While the idea of working alongside a local firm may be appealing, structuring the partnership correctly is critical to realizing success, according to Bilzin Sumberg Partner David Resnick, who specializes in negotiating and structuring real estate joint ventures in Florida and nationally.
“Allocating risk during the pre-development phase, navigating capital stack shortfalls, and negotiating exit strategies are among the realities of a joint venture,” said Resnick. “How an entity is conceived and structured from the start can go a long way toward delivering all partners a healthy return on their investment, as well as ensuring all parties have a clear understanding of, and an agreed upon roadmap to resolving, potential issues that may arise later in the partnership.”
“As a litigator with expertise in resolving real estate related disputes, it’s very important to have documents that are specific as well. While you might not want to look at it, I do, and I want to make sure it’s drafted with no room for ambiguity,” added Jake Greenberg, Bilzin Sumberg Real Estate Litigation Partner.
The Aging Condo Conundrum: Opportunities for Redevelopment
Condo redevelopment has become an especially appealing niche for joint ventures. As South Florida’s real estate market has matured and demand for housing intensifies, the region is facing a scarcity of developable land.
Couple that demand with recent legislation addressing condominium safety and budgets which is rendering some older communities ‘functionally obsolete,’ and developers and investors are increasingly pursuing the redevelopment of existing condominiums.
When residents cannot afford to fund special assessments and repairs or decide to monetize the value of their property, it presents an opportunity for South Florida developers to focus on a new, modernized use that will meet demands in today’s market.
“Major assessments combined with a coming prohibition on waiving reserves will be a wakeup call for condos, and we’re seeing many communities go down the path of termination and redevelopment as a method for alleviating costly repairs and realizing the value of their property,” according to Carter McDowell, a Partner in Bilzin Sumberg’s Land Development and Government Relations Practice, who guides clients through the condo redevelopment process.

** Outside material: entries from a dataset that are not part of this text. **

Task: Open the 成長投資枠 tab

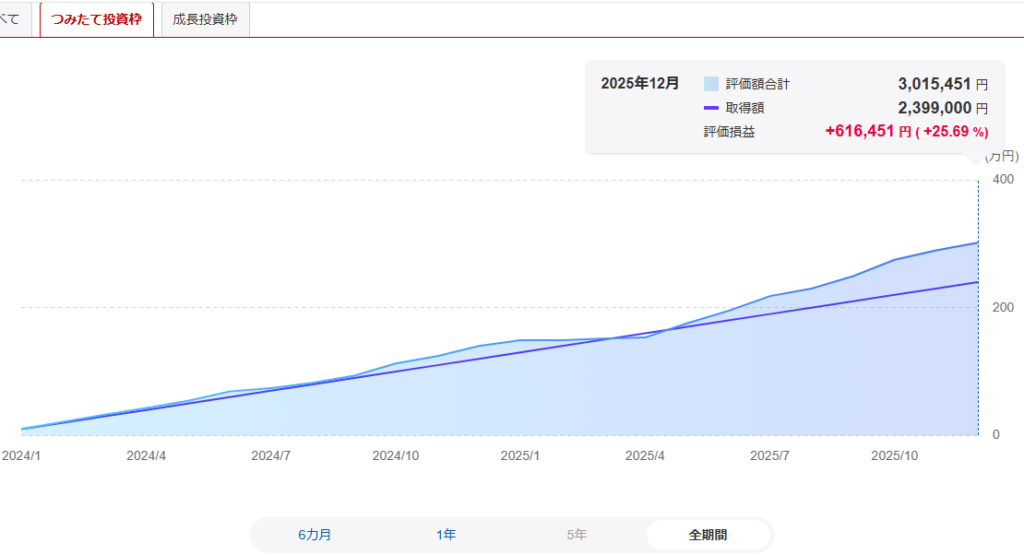Action: pyautogui.click(x=205, y=19)
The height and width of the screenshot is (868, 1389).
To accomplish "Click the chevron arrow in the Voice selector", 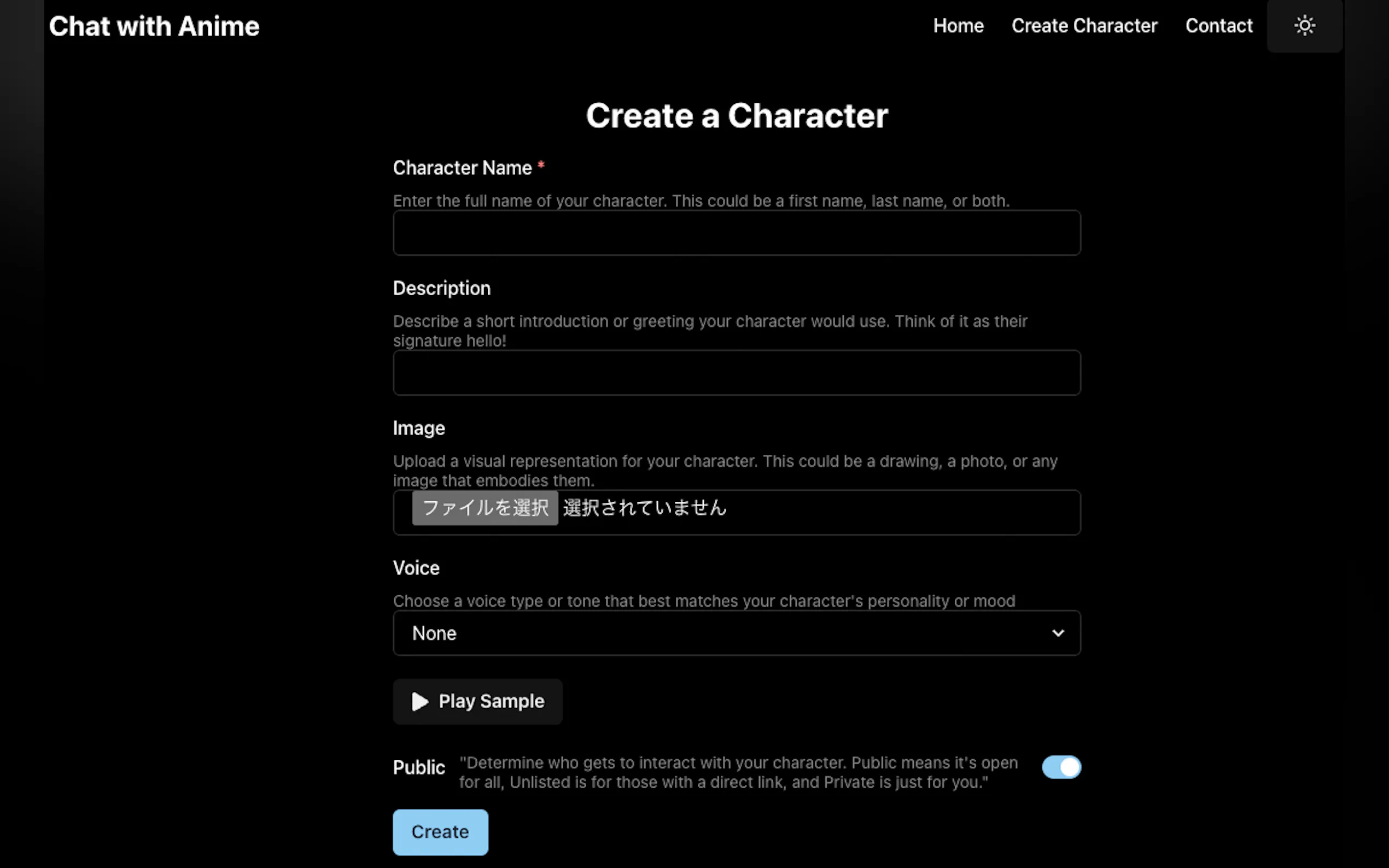I will point(1057,632).
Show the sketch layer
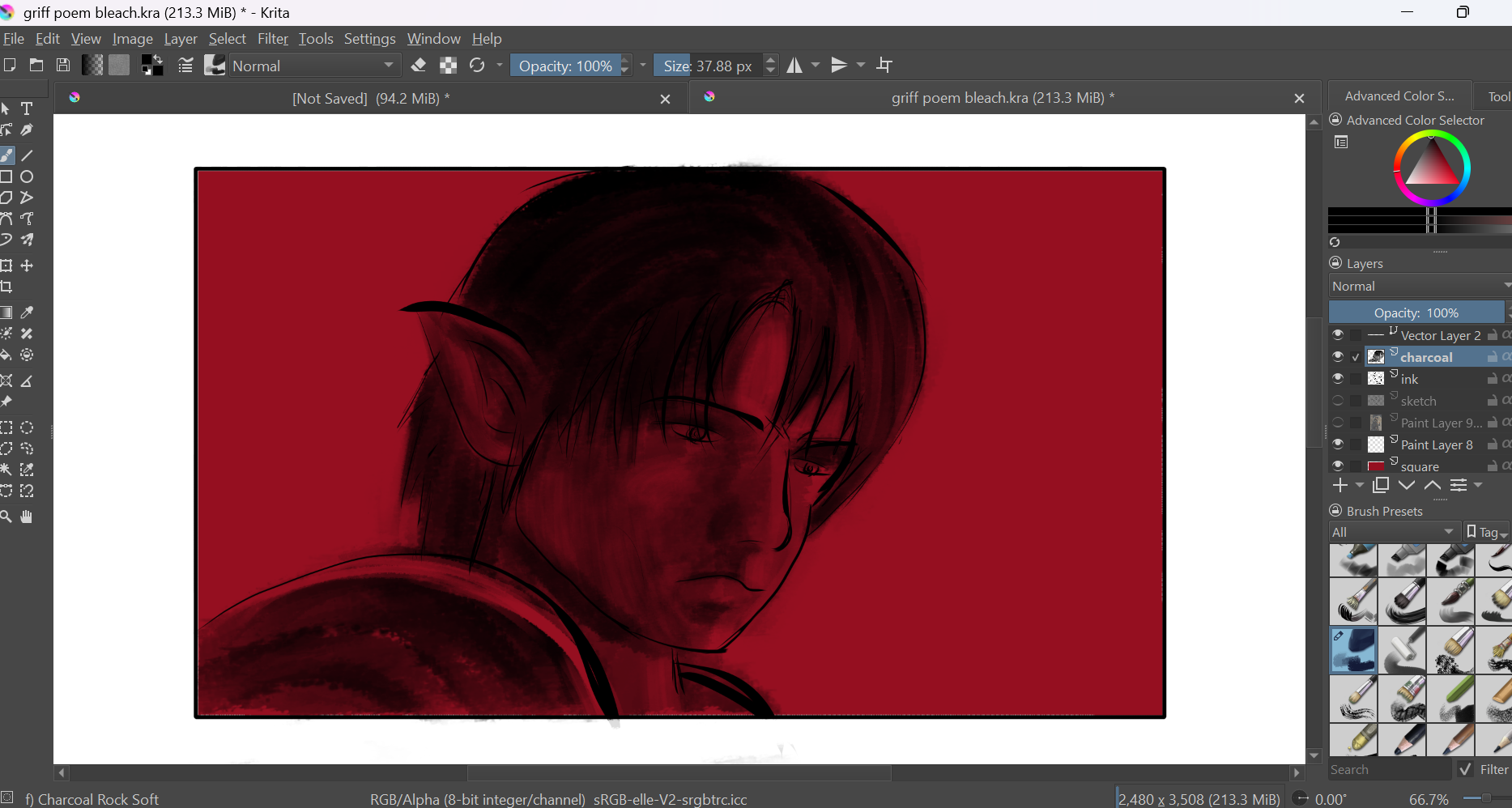The width and height of the screenshot is (1512, 808). tap(1338, 401)
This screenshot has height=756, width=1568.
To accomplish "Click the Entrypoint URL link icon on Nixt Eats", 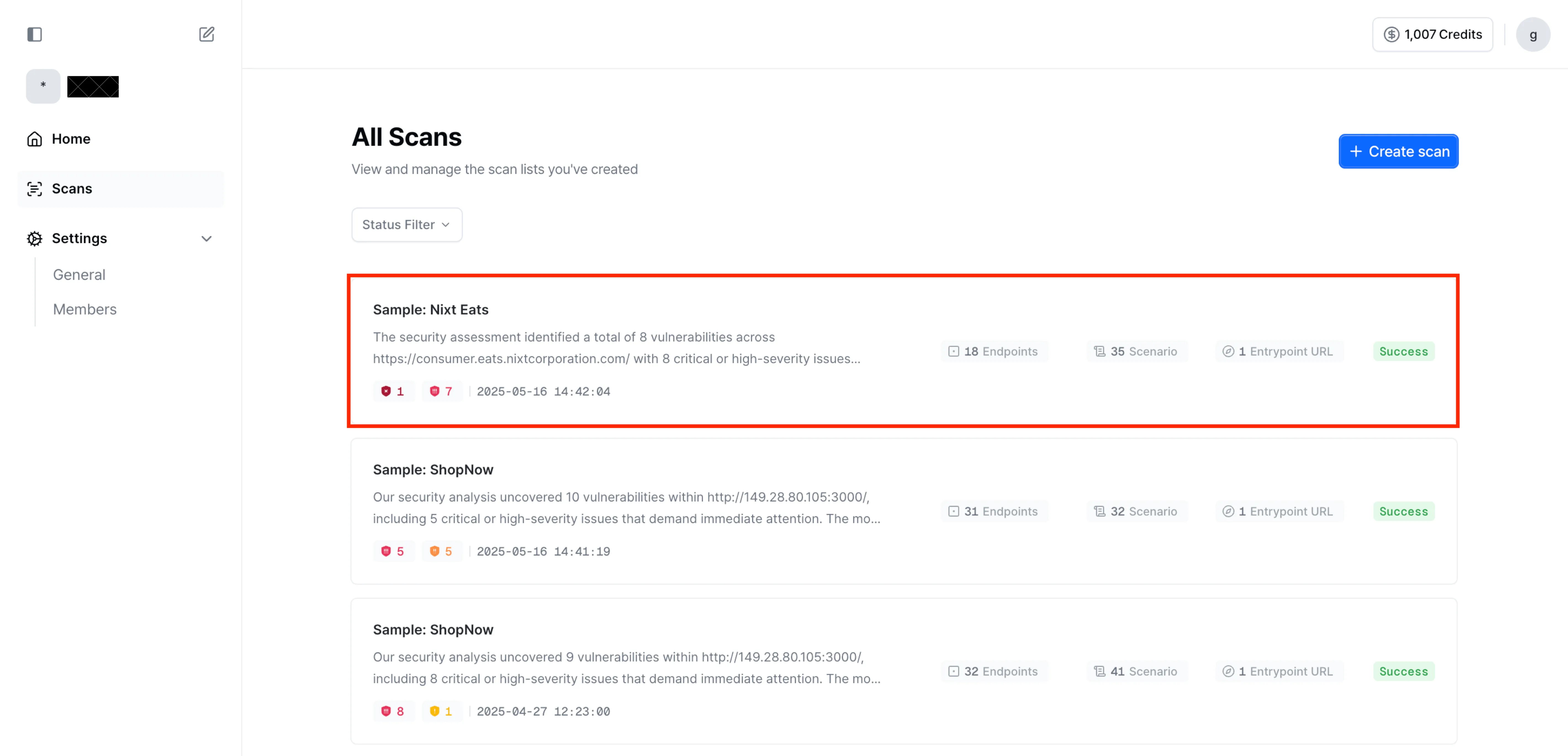I will (1228, 351).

Navigating a Changing Development Landscape
With South Florida experiencing more domestic migration than any other state, one of the most pressing questions facing local residents is how to secure attainable housing. Developers are looking to satisfy this demand by structuring creative cost models and planning and zoning strategies.
Municipalities are also playing a significant role by ushering in privately-developed housing on publicly-owned land.
To ensure that all parties are benefiting from these public-private partnerships, developers are working with government authorities to improve public transit systems and amenities.
One example is Grove Central, a partnership between Terra and Grass River Property, which is bringing transit-oriented development to Miami’s Coconut Grove neighborhood, adjacent to Miami-Dade County’s Metrorail system and along the new Underline linear park.
As the landscape for underwriting deals and lending is changing, developers are looking for ways to mitigate construction pricing and insurance costs.
Sustainability and resiliency have also been top of mind for new projects, as public and private sectors plan for the future.
“It’s critical that we incorporate climate resilience solutions and sustainable improvements for the neighborhood in order to really make these projects a win-win for the government from a tax and revenue standpoint, and also for the surrounding community and its residents,” said Terra’s CEO David Martin.